'Westworld': Evan Rachel Wood, Aaron Paul, Jonathan Nolan and Lisa Joy Hint What's Coming for Dolores and Caleb

The Season 3 premiere of Westworld introduced the world of the future outside of the park. The long wait for the new season paid off with answers, but only raised a few more questions. Dolores (Evan Rachel Wood) explored the tech company harvesting our data. The show introduced Aaron Paul as Caleb. It showed Bernard (Jeffrey Wright) in hiding, but naturally only made viewers more curious about episode two.

[Spoiler alert: This article includes spoilers for the season premiere of Westworld Season 3.]

After the Westworld season premiere, HBO aired a behind the scenes special featuring Wood, Paul and creators Jonathan Nolan and Lisa Joy explaining the episode and where Season 3 is headed. Westworld airs Sundays at 9 p.m. on HBO.

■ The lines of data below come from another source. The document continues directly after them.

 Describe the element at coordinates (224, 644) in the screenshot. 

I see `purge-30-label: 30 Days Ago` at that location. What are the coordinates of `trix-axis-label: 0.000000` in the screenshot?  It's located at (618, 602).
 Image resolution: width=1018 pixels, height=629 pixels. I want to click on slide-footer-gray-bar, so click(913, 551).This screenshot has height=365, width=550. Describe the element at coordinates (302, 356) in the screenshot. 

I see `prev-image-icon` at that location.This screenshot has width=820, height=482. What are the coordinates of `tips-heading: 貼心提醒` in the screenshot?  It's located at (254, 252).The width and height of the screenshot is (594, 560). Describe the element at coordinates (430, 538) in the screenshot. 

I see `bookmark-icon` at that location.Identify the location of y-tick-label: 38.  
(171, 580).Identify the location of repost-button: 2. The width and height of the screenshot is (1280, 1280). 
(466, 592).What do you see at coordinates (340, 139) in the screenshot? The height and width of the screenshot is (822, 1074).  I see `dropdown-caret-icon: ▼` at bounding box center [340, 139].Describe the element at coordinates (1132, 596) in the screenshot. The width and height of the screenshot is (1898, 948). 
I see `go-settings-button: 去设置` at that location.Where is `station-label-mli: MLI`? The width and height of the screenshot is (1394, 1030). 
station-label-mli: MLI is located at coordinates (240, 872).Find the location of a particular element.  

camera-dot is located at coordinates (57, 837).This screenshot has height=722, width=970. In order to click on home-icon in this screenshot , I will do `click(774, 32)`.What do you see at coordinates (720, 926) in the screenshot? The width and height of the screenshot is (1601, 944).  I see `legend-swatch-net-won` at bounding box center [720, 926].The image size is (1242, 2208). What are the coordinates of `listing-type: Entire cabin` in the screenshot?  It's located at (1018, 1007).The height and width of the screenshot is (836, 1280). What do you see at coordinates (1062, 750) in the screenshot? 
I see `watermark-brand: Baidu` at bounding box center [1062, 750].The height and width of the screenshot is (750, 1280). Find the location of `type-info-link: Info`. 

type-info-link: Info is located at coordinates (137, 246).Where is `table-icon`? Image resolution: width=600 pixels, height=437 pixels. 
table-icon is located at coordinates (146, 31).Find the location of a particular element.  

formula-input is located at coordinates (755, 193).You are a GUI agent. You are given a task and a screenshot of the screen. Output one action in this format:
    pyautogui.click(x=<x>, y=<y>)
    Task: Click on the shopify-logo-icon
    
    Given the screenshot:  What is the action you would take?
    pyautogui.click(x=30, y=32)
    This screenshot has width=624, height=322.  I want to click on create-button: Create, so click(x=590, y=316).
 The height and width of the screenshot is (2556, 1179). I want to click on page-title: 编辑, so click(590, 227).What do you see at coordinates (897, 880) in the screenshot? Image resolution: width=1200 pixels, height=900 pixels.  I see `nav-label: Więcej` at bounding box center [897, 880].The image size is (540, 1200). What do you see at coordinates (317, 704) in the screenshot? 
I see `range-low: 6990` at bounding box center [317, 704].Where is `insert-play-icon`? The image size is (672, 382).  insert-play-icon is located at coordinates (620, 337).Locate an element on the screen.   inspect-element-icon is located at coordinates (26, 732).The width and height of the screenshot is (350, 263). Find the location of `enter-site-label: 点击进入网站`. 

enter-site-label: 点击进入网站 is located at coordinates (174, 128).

Evan Rachel Wood sees the parallel between Caleb and William on ‘Westworld’

Dolores is on a mission in the Westworld season premiere. Even when it looks like the bad guys have the upper hand, she takes it back. Still, when Caleb finds her in the street, Wood feels their paths are entwined for the rest of the season.

“While Dolores is very hard to kill, she is capable of dying and needing help and being vulnerable,” Wood said. “She literally falls into Caleb’s arms much like the way she fell into William’s arms. So I think we know something’s about to begin.”

Joy suggests Wood may be right.

“I think Caleb has nothing left to lose and maybe he doesn’t value his life that much honestly,” Joy said. “But the one thing that doesn’t really stop is his capacity to feel for others. So when he finds Dolores, his programming insists that he save her.”

Aaron Paul and Jonathan Nolan explain Caleb’s life of crime on ‘Westworld’

Getting to know Caleb in the season premiere of Westworld, viewers could relate to his struggle to get a better job. It’s even more frustrating when he can’t even talk to a human being about his application. 

“Lisa and Jonah pitched me this idea for Caleb and of course my mind was blown,” Paul said. “Westworld is so ambitious and they’re not afraid to take giant swings. This season completely takes Westworld to an entire different level.”

So when his construction job with a robot doesn’t make ends meet, Caleb turns to the Rico app for odd jobs that aren’t quite legal.

“The Rico app is how Caleb is able to get that extra cash,” Paul said. “It’s really hard for him just working the construction job to pay the bills.”

The technology of Rico isn’t that far fetched compared to the world of 2020, Nolan says.

“Crime is a part of our economy. It’s not going anywhere. Rico is an app built on the reality of the blockchain which changes the way the internet works. You and I can have a financial exchange of services that the government cannot possibly track or trace. It’s infallible meaning I can’t cheat you, you can’t cheat me. You download the app, specify the level of criminality which you are willing to participate in. Caleb is not willing to particiate in what we call personals: kidnapping, murder, the heavy sh*t. Petty larceny, grand theft auto, sure.”

Season 3 will be more optimistic

The first two seasons of Westworld were fairly bleak. The first season came to the conclusion that narratives were inevitable and no participant can change them. Season 2 challenged that but not without costing many lives. Expect a ray of sunshine in Season 3.

“The first two seasons do not point a very warm picture of human behavior,” Nolan said. “So for the third season we wanted a slightly more sympathetic take on it. With Caleb, we’re introduced to a different understanding of humanity.”

Joy added, “We wanted this season to be hopeful. The thing that I’ve always admired about Aaron Paul’s acting is he so easily channels the everyman.”

The future of ‘Westworld’ is Singapore

Nolan said he and Joy always planned to leave the park at some point on Westworld. Season 3 was the time. 

“Lisa and I knew from the beginning that we’d get to this moment and move forward into a new world, building on everything we’d created to that point but then adding to it all of these new things,” Nolan said. “The challenge and the thrill of starting to create a whole new range of environments and vehicles, all of the things we had to build for this season, was kind of like in the best possible way starting over.”

Nolan said the future is already now in Singapore. Joy agreed.

“We always knew that this season would have a lot of scope and scale so we shot a lot in Singapore where the streets look beautiful and gleaming,” Joy said. “It really looks idyllic in a way and ordered, but as Dolores comes to understand the world, she realizes that there is a darkness underlying that order.”

The data mining subplot is not sci-fi

If Singapore is already the future, then the data mining subplot is already about 10 years old. Users of Facebook, Twitter and other devices have learned just how much the tech companies track their habits. 

“We live in a world now where between social media, location tracking and phone calls and emails, there is a digital trail for each of us,” Joy said.

Nolan just put it in Westworld. 

“What if 30 more years elapse on exactly the trajectory we’re on?” he said. “What does that world look like?”